→ WHAT IS ASKED
Lay out every one of the rows below as a numbered list, skipping any blank lines.

→ ENTRIES
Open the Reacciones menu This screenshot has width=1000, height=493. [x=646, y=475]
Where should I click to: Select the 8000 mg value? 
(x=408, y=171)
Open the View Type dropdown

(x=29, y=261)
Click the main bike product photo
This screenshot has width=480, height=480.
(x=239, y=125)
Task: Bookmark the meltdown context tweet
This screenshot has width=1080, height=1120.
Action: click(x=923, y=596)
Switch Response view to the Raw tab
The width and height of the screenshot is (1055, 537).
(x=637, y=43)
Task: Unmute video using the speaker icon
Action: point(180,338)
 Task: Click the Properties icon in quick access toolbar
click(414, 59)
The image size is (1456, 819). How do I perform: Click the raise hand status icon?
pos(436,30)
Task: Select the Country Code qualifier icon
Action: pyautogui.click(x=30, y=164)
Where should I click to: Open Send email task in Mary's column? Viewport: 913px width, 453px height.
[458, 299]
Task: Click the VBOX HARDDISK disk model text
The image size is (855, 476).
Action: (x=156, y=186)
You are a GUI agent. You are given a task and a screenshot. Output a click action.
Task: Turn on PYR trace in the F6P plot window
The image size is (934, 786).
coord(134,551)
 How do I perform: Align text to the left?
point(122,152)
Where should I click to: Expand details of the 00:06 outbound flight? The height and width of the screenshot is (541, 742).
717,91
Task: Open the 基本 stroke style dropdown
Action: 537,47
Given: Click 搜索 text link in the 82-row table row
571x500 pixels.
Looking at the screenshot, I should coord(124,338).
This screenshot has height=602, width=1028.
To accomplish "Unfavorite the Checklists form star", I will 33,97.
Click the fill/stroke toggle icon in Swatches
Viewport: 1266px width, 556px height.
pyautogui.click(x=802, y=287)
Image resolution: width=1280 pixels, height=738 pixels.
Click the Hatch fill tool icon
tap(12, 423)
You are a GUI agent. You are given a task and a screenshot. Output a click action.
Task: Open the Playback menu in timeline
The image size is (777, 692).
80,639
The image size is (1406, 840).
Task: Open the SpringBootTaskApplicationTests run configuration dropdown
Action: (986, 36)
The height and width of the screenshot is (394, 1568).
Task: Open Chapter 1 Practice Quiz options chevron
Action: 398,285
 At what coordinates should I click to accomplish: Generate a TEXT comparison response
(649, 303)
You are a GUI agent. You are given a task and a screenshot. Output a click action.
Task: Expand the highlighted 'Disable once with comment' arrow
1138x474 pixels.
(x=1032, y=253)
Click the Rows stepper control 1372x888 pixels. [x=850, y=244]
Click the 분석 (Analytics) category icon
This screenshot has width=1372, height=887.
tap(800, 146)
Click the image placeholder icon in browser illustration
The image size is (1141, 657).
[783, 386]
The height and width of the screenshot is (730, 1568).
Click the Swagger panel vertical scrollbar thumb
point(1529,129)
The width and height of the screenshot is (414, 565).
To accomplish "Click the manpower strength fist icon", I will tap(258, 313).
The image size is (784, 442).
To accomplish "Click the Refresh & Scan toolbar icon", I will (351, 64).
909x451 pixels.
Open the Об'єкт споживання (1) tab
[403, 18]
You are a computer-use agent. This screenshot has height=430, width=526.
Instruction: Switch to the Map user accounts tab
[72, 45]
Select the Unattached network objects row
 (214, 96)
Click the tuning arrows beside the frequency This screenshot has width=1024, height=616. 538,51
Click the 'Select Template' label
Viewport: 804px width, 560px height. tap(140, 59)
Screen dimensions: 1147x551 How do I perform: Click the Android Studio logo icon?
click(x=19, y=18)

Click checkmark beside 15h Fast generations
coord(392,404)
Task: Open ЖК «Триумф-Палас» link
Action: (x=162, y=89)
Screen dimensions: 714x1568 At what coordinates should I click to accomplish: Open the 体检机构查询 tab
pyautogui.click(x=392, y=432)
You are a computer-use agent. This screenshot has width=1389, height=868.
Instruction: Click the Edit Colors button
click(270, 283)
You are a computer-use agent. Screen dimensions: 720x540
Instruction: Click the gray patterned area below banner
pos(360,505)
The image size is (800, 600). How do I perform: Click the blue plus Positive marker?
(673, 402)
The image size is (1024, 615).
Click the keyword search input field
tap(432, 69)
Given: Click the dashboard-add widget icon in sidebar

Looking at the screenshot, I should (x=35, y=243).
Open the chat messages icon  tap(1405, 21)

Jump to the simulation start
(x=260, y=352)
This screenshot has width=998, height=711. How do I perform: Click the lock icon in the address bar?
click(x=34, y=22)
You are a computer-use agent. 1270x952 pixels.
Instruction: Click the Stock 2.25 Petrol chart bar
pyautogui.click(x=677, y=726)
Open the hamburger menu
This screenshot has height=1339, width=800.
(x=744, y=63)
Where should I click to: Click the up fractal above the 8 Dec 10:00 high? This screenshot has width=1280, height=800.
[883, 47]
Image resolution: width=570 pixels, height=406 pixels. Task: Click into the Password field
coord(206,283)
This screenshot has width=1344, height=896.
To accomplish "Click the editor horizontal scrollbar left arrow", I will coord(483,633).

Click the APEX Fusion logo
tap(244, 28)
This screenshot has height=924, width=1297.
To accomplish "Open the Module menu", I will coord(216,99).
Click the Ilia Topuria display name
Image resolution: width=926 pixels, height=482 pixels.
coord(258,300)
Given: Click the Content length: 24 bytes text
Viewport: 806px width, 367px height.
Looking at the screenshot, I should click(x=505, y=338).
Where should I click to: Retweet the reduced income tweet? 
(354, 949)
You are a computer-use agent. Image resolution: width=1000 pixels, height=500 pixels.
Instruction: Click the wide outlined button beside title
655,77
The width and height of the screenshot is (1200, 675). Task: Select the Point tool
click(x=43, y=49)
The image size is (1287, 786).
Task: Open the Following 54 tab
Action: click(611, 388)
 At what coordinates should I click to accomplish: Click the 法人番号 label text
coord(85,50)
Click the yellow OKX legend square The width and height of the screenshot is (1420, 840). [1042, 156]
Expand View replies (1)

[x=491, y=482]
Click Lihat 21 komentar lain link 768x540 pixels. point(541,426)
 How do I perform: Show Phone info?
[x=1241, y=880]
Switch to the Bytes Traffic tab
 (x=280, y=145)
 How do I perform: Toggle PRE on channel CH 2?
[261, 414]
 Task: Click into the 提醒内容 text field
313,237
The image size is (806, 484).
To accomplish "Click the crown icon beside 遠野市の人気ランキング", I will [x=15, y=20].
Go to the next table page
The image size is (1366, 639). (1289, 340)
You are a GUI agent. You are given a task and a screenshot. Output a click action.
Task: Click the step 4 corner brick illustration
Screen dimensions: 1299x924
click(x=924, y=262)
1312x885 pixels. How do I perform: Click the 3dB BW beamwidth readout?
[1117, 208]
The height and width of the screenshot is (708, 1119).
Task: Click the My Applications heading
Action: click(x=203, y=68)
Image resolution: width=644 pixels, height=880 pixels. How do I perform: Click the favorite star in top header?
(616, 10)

→ TASK ANSWER
1. Open the Reacciones menu This screenshot has width=1000, height=493. [x=646, y=475]
2. Where should I click to: Select the 8000 mg value? 
3. (x=408, y=171)
4. Open the View Type dropdown
5. (x=29, y=261)
6. Click the main bike product photo
7. This screenshot has width=480, height=480.
8. (x=239, y=125)
9. Task: Bookmark the meltdown context tweet
10. This screenshot has width=1080, height=1120.
11. Action: click(x=923, y=596)
12. Switch Response view to the Raw tab
13. The width and height of the screenshot is (1055, 537).
14. (x=637, y=43)
15. Task: Unmute video using the speaker icon
16. Action: point(180,338)
17.  Task: Click the Properties icon in quick access toolbar
18. click(414, 59)
19. The image size is (1456, 819). How do I perform: Click the raise hand status icon?
20. pos(436,30)
21. Task: Select the Country Code qualifier icon
22. Action: pyautogui.click(x=30, y=164)
23. Where should I click to: Open Send email task in Mary's column? Viewport: 913px width, 453px height.
24. [458, 299]
25. Task: Click the VBOX HARDDISK disk model text
26. The image size is (855, 476).
27. Action: (x=156, y=186)
28. You are a GUI agent. You are given a task and a screenshot. Output a click action.
29. Task: Turn on PYR trace in the F6P plot window
30. The image size is (934, 786).
31. coord(134,551)
32.  How do I perform: Align text to the left?
33. point(122,152)
34. Where should I click to: Expand details of the 00:06 outbound flight? The height and width of the screenshot is (541, 742).
35. 717,91
36. Task: Open the 基本 stroke style dropdown
37. Action: 537,47
38. Given: Click 搜索 text link in the 82-row table row
39. 571x500 pixels.
40. Looking at the screenshot, I should coord(124,338).
41. This screenshot has height=602, width=1028.
42. To accomplish "Unfavorite the Checklists form star", I will 33,97.
43. Click the fill/stroke toggle icon in Swatches
44. Viewport: 1266px width, 556px height.
45. pyautogui.click(x=802, y=287)
46. Image resolution: width=1280 pixels, height=738 pixels.
47. Click the Hatch fill tool icon
48. tap(12, 423)
49. You are a GUI agent. You are given a task and a screenshot. Output a click action.
50. Task: Open the Playback menu in timeline
51. The image size is (777, 692).
52. 80,639
53. The image size is (1406, 840).
54. Task: Open the SpringBootTaskApplicationTests run configuration dropdown
55. Action: (986, 36)
56. The height and width of the screenshot is (394, 1568).
57. Task: Open Chapter 1 Practice Quiz options chevron
58. Action: 398,285
59.  At what coordinates should I click to accomplish: Generate a TEXT comparison response
60. (649, 303)
61. You are a GUI agent. You are given a task and a screenshot. Output a click action.
62. Task: Expand the highlighted 'Disable once with comment' arrow
63. 1138x474 pixels.
64. (x=1032, y=253)
65. Click the Rows stepper control 1372x888 pixels. [x=850, y=244]
66. Click the 분석 (Analytics) category icon
67. This screenshot has width=1372, height=887.
68. tap(800, 146)
69. Click the image placeholder icon in browser illustration
70. The image size is (1141, 657).
71. [783, 386]
72. The height and width of the screenshot is (730, 1568).
73. Click the Swagger panel vertical scrollbar thumb
74. point(1529,129)
75. The width and height of the screenshot is (414, 565).
76. To accomplish "Click the manpower strength fist icon", I will tap(258, 313).
77. The image size is (784, 442).
78. To accomplish "Click the Refresh & Scan toolbar icon", I will (351, 64).
79. 909x451 pixels.
80. Open the Об'єкт споживання (1) tab
81. [403, 18]
82. You are a computer-use agent. This screenshot has height=430, width=526.
83. Instruction: Switch to the Map user accounts tab
84. [72, 45]
85. Select the Unattached network objects row
86.  (214, 96)
87. Click the tuning arrows beside the frequency This screenshot has width=1024, height=616. 538,51
88. Click the 'Select Template' label
89. Viewport: 804px width, 560px height. tap(140, 59)
90. Screen dimensions: 1147x551 How do I perform: Click the Android Studio logo icon?
91. click(x=19, y=18)
92. Click checkmark beside 15h Fast generations
93. coord(392,404)
94. Task: Open ЖК «Триумф-Палас» link
95. Action: (x=162, y=89)
96. Screen dimensions: 714x1568 At what coordinates should I click to accomplish: Open the 体检机构查询 tab
97. pyautogui.click(x=392, y=432)
98. You are a computer-use agent. This screenshot has width=1389, height=868.
99. Instruction: Click the Edit Colors button
100. click(270, 283)
101. You are a computer-use agent. Screen dimensions: 720x540
102. Instruction: Click the gray patterned area below banner
103. pos(360,505)
104. The image size is (800, 600). How do I perform: Click the blue plus Positive marker?
105. (673, 402)
106. The image size is (1024, 615).
107. Click the keyword search input field
108. tap(432, 69)
109. Given: Click the dashboard-add widget icon in sidebar
110. Looking at the screenshot, I should (x=35, y=243).
111. Open the chat messages icon  tap(1405, 21)
112. Jump to the simulation start
113. (x=260, y=352)
114. This screenshot has width=998, height=711. How do I perform: Click the lock icon in the address bar?
115. click(x=34, y=22)
116. You are a computer-use agent. 1270x952 pixels.
117. Instruction: Click the Stock 2.25 Petrol chart bar
118. pyautogui.click(x=677, y=726)
119. Open the hamburger menu
120. This screenshot has height=1339, width=800.
121. (x=744, y=63)
122. Where should I click to: Click the up fractal above the 8 Dec 10:00 high? This screenshot has width=1280, height=800.
123. [883, 47]
124. Image resolution: width=570 pixels, height=406 pixels. Task: Click into the Password field
125. coord(206,283)
126. This screenshot has width=1344, height=896.
127. To accomplish "Click the editor horizontal scrollbar left arrow", I will coord(483,633).
128. Click the APEX Fusion logo
129. tap(244, 28)
130. This screenshot has height=924, width=1297.
131. To accomplish "Open the Module menu", I will coord(216,99).
132. Click the Ilia Topuria display name
133. Image resolution: width=926 pixels, height=482 pixels.
134. coord(258,300)
135. Given: Click the Content length: 24 bytes text
136. Viewport: 806px width, 367px height.
137. Looking at the screenshot, I should click(x=505, y=338).
138. Where should I click to: Retweet the reduced income tweet? 
139. (354, 949)
140. You are a computer-use agent. Image resolution: width=1000 pixels, height=500 pixels.
141. Instruction: Click the wide outlined button beside title
142. 655,77
143. The width and height of the screenshot is (1200, 675). Task: Select the Point tool
144. click(x=43, y=49)
145. The image size is (1287, 786).
146. Task: Open the Following 54 tab
147. Action: click(611, 388)
148.  At what coordinates should I click to accomplish: Click the 法人番号 label text
149. coord(85,50)
150. Click the yellow OKX legend square The width and height of the screenshot is (1420, 840). [1042, 156]
151. Expand View replies (1)
152. [x=491, y=482]
153. Click Lihat 21 komentar lain link 768x540 pixels. point(541,426)
154.  How do I perform: Show Phone info?
155. [x=1241, y=880]
156. Switch to the Bytes Traffic tab
157.  (x=280, y=145)
158.  How do I perform: Toggle PRE on channel CH 2?
159. [261, 414]
160.  Task: Click into the 提醒内容 text field
161. 313,237
162. The image size is (806, 484).
163. To accomplish "Click the crown icon beside 遠野市の人気ランキング", I will [x=15, y=20].
164. Go to the next table page
165. The image size is (1366, 639). (1289, 340)
166. You are a GUI agent. You are given a task and a screenshot. Output a click action.
167. Task: Click the step 4 corner brick illustration
168. Screen dimensions: 1299x924
169. click(x=924, y=262)
170. 1312x885 pixels. How do I perform: Click the 3dB BW beamwidth readout?
171. [1117, 208]
172. The height and width of the screenshot is (708, 1119).
173. Task: Click the My Applications heading
174. Action: click(x=203, y=68)
175. Image resolution: width=644 pixels, height=880 pixels. How do I perform: Click the favorite star in top header?
176. (616, 10)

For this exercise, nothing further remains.